### Source passage:
---

ASAPs are multidomain proteins composed of BAR, PH, Arf GAP, Ankyrin repeat, proline rich, E/DLPPKP repeat and SH3 domains. The ASAPs are robust and tightly regulated Arf GAPs, with enzymatic activity stimulated more than 10,000-fold by binding the membrane phospholipid phosphatidylinositol 4,5-bisphosphate. In addition to being robust GAPs, ASAPs binds to a number of oncogenes including Src, CrkL and FAK, and regulates the actin cytoskeleton and cell behaviors including migration, differentiation and proliferation. ASAP1 is overexpressed in a number of cancers, which is associated with metastasis and poor prognosis. Our group works within multidisciplinary teams to examine the enzymology of ASAP1 and the molecular mechanisms by which it affects the actin cytoskeleton and cancer cell behaviors. The approaches used have yielded insights of general relevance to protein chemistry and cell signaling. Our studies are focused in three specific areas.

Mechanisms of regulated catalysis by ASAP-family Arf GAPs. We have discovered that the PH domain of ASAP1 is central to regulated GAP activity. In collaboration with NMR spectrometrists, MS spectrometrists and X-ray crystallographers we have been combining structural studies to biochemical and kinetic approaches, to test two hypotheses: 1. The PH domain of ASAP1 binds the substrate Arf·GTP under control of PIP2 and; 2. The PH domain of ASAP1 forms part of the catalytic interface with Arf·GTP. Our preliminary results have led us to screen for small molecule inhibitors that could be potentially used for therapy. We are also extending our work to other Arf GAPs and other PH domains.

---

### Dataset content:
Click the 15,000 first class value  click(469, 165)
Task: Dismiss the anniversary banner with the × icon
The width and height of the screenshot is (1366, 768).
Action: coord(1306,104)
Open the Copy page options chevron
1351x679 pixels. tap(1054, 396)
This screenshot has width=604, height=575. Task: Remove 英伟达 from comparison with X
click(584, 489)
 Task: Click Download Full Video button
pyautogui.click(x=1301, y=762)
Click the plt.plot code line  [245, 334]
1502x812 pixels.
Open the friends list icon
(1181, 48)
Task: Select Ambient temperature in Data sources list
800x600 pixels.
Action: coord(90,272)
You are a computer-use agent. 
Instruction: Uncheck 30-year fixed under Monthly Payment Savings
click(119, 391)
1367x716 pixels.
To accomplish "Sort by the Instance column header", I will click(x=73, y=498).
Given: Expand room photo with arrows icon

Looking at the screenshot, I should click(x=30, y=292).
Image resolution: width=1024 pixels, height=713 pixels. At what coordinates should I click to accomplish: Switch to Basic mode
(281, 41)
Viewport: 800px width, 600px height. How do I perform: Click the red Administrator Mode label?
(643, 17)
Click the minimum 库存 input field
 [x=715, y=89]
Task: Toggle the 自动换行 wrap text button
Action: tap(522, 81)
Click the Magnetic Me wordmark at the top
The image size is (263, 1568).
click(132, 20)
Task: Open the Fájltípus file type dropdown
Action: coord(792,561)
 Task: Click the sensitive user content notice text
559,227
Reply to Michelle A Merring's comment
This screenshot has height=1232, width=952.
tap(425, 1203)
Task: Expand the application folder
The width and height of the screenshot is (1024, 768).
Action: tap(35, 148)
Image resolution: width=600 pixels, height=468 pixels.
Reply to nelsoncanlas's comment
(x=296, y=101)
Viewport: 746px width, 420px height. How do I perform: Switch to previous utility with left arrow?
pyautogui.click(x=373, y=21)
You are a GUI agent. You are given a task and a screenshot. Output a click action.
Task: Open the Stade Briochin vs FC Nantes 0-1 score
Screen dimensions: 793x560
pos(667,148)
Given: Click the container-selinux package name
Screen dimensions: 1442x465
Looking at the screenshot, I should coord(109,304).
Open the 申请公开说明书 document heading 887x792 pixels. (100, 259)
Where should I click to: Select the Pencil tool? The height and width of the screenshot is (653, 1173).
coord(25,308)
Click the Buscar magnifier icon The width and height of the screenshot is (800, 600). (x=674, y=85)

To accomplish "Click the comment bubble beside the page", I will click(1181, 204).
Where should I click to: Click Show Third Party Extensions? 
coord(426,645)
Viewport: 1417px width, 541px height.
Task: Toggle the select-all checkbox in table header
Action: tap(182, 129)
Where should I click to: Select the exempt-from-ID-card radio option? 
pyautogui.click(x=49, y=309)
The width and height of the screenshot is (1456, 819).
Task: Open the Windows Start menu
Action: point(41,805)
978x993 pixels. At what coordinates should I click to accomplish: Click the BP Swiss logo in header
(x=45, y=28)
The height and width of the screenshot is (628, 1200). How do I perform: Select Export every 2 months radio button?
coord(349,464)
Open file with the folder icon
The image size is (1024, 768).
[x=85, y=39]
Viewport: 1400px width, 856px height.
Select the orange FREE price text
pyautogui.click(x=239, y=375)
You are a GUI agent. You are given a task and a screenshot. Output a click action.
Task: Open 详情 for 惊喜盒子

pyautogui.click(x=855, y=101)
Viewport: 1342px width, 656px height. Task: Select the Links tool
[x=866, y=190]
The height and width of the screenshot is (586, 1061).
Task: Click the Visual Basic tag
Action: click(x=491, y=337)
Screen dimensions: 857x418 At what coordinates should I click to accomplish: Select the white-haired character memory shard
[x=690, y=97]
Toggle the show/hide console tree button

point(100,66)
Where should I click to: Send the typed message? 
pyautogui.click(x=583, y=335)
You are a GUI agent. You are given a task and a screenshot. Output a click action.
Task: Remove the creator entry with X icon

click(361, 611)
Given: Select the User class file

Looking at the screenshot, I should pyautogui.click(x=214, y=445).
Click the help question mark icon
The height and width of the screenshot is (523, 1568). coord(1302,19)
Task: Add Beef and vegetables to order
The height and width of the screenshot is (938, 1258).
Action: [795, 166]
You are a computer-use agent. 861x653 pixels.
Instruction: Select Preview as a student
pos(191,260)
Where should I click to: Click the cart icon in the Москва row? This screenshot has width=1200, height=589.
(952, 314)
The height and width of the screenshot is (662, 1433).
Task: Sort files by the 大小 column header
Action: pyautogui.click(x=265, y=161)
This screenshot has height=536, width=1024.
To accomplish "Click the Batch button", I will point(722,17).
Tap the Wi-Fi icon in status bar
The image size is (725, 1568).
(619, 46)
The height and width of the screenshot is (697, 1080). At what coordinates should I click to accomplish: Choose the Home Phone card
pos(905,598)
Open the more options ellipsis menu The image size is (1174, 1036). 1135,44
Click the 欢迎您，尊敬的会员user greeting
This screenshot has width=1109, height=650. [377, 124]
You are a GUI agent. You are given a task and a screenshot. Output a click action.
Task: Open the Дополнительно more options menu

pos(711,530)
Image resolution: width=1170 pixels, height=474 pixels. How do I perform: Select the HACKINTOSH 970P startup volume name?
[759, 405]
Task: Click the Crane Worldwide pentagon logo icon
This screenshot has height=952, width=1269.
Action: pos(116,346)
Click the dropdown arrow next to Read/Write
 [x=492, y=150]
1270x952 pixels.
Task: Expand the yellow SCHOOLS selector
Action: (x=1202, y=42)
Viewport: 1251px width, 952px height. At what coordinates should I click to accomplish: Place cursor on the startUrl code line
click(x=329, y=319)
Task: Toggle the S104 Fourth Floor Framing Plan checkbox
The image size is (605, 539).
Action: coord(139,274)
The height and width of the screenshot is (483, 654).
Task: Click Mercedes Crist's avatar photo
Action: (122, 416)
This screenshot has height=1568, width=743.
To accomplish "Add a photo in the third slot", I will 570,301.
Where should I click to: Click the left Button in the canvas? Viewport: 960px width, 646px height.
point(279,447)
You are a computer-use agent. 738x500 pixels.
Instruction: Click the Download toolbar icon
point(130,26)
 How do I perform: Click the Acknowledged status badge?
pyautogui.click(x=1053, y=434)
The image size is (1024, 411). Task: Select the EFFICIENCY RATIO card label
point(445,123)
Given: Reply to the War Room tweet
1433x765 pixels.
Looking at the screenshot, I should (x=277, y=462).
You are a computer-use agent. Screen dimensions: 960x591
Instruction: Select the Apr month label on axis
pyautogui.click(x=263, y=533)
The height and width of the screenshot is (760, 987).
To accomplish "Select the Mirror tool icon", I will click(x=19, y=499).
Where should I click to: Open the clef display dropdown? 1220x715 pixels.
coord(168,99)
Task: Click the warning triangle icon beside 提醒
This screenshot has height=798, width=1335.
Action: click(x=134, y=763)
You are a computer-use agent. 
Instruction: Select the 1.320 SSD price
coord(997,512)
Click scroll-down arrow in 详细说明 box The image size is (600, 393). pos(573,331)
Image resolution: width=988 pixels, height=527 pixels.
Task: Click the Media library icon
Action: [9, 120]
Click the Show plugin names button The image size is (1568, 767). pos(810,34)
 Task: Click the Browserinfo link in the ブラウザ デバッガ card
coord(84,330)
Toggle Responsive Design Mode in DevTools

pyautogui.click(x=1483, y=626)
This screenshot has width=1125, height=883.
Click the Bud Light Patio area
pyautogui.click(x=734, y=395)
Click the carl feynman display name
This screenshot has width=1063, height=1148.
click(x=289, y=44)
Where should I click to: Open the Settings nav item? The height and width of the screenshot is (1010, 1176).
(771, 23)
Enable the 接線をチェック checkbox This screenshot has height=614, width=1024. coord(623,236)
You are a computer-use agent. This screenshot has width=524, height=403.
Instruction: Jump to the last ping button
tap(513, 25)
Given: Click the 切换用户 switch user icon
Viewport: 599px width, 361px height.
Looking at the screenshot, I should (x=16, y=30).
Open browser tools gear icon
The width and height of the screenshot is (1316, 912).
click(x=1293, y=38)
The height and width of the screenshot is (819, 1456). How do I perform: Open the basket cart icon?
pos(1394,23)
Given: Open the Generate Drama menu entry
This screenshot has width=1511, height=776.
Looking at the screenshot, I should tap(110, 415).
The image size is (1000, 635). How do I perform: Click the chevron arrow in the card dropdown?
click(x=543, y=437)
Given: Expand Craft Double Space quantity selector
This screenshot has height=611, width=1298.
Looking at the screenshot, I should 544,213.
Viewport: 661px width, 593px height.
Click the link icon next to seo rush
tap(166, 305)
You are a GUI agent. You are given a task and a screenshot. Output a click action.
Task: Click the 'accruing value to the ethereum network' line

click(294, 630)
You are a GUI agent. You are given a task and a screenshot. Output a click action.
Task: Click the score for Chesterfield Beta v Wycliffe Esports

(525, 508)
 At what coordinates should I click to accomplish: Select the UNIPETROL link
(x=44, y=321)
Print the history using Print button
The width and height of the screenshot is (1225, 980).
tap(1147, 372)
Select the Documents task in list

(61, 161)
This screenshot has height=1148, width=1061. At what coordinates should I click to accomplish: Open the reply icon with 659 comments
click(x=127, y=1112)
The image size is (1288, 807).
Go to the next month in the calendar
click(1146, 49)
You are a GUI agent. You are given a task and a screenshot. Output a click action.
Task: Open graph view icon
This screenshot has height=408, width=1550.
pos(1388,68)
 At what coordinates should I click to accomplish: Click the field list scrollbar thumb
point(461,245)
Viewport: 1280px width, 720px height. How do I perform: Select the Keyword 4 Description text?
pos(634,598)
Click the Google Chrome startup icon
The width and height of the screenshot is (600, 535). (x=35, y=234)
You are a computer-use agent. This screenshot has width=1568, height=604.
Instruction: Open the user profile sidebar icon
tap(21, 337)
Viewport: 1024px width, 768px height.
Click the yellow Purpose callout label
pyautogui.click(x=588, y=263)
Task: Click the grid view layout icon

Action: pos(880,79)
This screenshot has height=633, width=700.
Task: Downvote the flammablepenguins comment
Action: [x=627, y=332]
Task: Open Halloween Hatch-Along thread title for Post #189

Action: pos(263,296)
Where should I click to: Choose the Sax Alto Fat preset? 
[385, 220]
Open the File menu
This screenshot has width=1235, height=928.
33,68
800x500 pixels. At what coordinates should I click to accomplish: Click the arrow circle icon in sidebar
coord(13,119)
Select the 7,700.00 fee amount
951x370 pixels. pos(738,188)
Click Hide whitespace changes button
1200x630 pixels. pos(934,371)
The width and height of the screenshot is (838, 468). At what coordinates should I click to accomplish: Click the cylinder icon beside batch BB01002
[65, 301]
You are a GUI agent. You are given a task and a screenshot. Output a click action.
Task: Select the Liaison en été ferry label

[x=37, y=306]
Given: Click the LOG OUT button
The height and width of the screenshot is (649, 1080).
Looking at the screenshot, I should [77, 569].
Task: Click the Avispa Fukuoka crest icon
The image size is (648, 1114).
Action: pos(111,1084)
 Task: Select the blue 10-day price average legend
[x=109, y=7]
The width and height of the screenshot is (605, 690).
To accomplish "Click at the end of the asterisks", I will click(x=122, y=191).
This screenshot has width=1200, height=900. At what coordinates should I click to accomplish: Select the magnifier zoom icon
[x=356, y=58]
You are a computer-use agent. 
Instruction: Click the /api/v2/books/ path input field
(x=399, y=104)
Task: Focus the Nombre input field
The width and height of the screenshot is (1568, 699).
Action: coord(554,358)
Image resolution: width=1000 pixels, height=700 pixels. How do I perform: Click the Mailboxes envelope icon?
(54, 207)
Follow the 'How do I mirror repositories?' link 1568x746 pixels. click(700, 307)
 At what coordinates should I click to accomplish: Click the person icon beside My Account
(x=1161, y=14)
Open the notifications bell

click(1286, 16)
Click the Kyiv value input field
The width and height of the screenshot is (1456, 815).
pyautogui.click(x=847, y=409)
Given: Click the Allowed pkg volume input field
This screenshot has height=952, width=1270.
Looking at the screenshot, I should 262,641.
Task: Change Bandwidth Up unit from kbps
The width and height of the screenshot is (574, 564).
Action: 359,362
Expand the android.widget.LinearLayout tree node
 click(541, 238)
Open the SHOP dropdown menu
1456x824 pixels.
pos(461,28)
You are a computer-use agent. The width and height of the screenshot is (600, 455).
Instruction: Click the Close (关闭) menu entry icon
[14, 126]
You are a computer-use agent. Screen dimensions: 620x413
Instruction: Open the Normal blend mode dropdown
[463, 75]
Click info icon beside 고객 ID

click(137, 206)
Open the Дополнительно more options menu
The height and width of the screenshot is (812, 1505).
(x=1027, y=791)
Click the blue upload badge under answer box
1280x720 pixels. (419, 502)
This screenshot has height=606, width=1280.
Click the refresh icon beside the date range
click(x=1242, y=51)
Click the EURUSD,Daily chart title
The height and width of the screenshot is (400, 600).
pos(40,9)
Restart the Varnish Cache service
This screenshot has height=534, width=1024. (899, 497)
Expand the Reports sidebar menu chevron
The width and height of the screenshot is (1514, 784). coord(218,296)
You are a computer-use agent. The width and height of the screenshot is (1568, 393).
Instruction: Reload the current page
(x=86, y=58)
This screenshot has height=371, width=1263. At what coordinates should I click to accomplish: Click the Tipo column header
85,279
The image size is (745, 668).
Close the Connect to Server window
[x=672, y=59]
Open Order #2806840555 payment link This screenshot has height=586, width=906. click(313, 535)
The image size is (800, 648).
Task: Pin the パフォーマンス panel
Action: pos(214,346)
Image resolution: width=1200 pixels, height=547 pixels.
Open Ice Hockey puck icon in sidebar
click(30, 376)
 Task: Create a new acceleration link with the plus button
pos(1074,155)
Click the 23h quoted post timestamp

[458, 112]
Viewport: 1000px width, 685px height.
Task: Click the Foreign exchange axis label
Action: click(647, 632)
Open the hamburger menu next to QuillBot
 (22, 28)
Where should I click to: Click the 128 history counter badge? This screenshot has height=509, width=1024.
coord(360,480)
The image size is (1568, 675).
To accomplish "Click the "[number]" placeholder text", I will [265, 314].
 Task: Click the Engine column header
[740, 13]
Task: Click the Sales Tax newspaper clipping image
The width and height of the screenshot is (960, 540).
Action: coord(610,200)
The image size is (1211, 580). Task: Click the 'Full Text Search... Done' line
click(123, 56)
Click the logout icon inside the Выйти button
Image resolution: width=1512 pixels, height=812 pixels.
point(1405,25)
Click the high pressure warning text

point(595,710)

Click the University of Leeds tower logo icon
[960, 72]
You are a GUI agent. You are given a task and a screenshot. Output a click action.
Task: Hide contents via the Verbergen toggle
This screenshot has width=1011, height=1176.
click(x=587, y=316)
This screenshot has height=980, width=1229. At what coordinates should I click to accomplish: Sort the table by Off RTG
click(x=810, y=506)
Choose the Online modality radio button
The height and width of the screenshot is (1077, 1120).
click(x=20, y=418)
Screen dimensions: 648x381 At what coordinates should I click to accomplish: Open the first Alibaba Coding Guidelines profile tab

---

### What to work on:
Rewrite the part of the passage on ASAP-family Arf GAPs that begins at the words "Mechanisms of regulated" and ends after "other PH domains.", with "X-ray crystallographers" replaced by "structural biologists".

### Result of the exercise:
Mechanisms of regulated catalysis by ASAP-family Arf GAPs. We have discovered that the PH domain of ASAP1 is central to regulated GAP activity. In collaboration with NMR spectrometrists, MS spectrometrists and structural biologists we have been combining structural studies to biochemical and kinetic approaches, to test two hypotheses: 1. The PH domain of ASAP1 binds the substrate Arf·GTP under control of PIP2 and; 2. The PH domain of ASAP1 forms part of the catalytic interface with Arf·GTP. Our preliminary results have led us to screen for small molecule inhibitors that could be potentially used for therapy. We are also extending our work to other Arf GAPs and other PH domains.